In the aspect of the leaving group, the barrier heights for both E2 and S_N2 reactions drop more dramatically along Y = Cl to I with the increased number of substituents, which can be attributed to the relaxation of the key transition state structure. Variation in the leaving group from Cl to I results in the larger extension of the C^α-Y for the TS structure of anti-E2 and inv-S_N2 with the methyl group going from 0 to 3, and thus the larger reaction activity. Along the leaving group ability changing from Cl, Br to I, a notable linear relationship is found between ∆E₀^‡ and ∆H for both the inv-S_N2 and anti-E2 channels of each F⁻ + RY reaction, indicating the smaller the reaction barrier, the more negative the reaction enthalpy.
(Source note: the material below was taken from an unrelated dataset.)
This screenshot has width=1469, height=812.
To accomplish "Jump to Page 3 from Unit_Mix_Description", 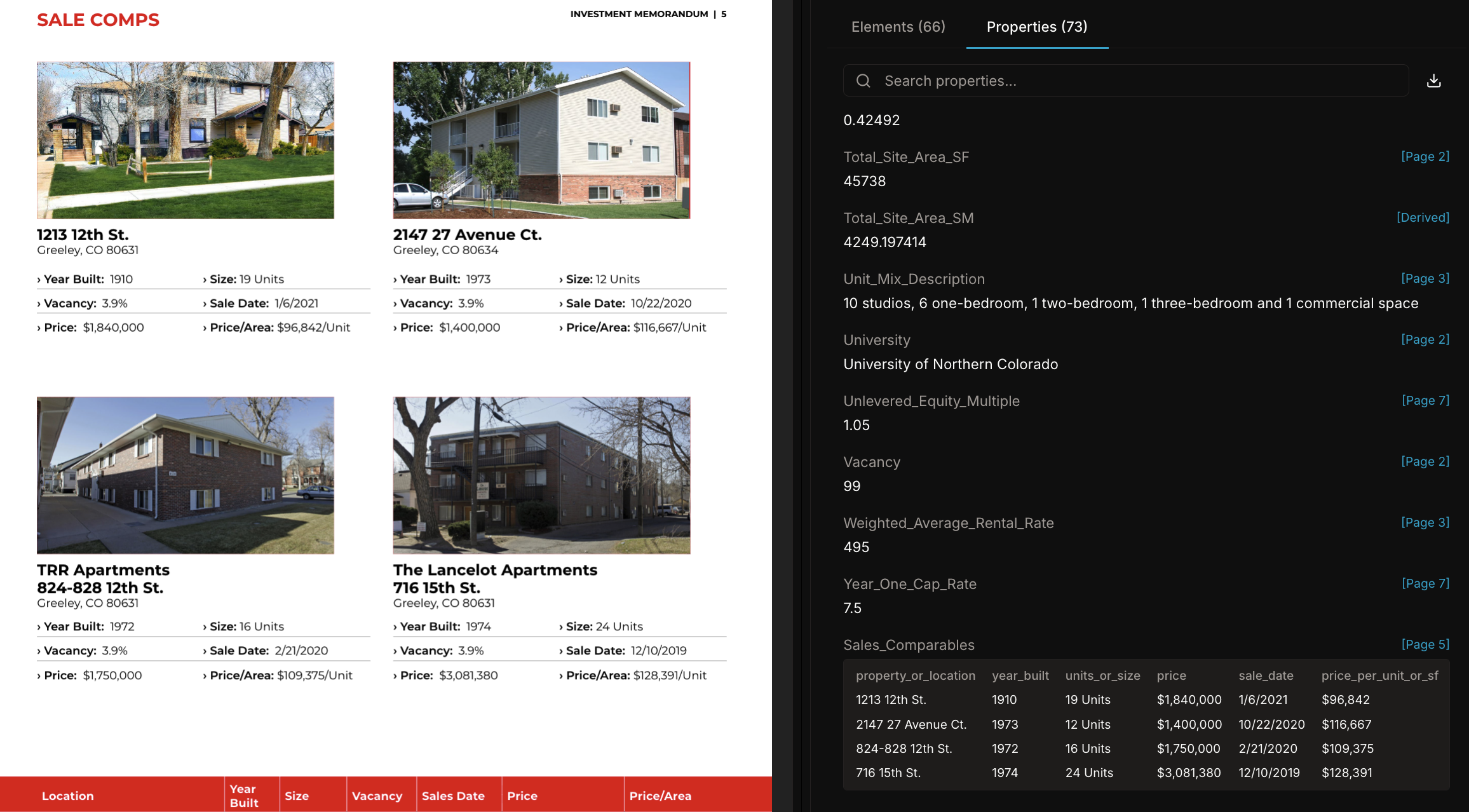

These results correspond to the decreasing halogen electronegativity from Cl to I, which results in the more relaxed structural characters of TS and thus the larger reaction probability. This work lays the foundation for our subsequent dynamic simulations. Since it is known that the dynamics of the reaction may deviate from the potential energy surface, dynamics simulations are able to intensify our understanding of the effects of the substitution and leaving group on the competition mechanism between E2 and S_N2 reactions.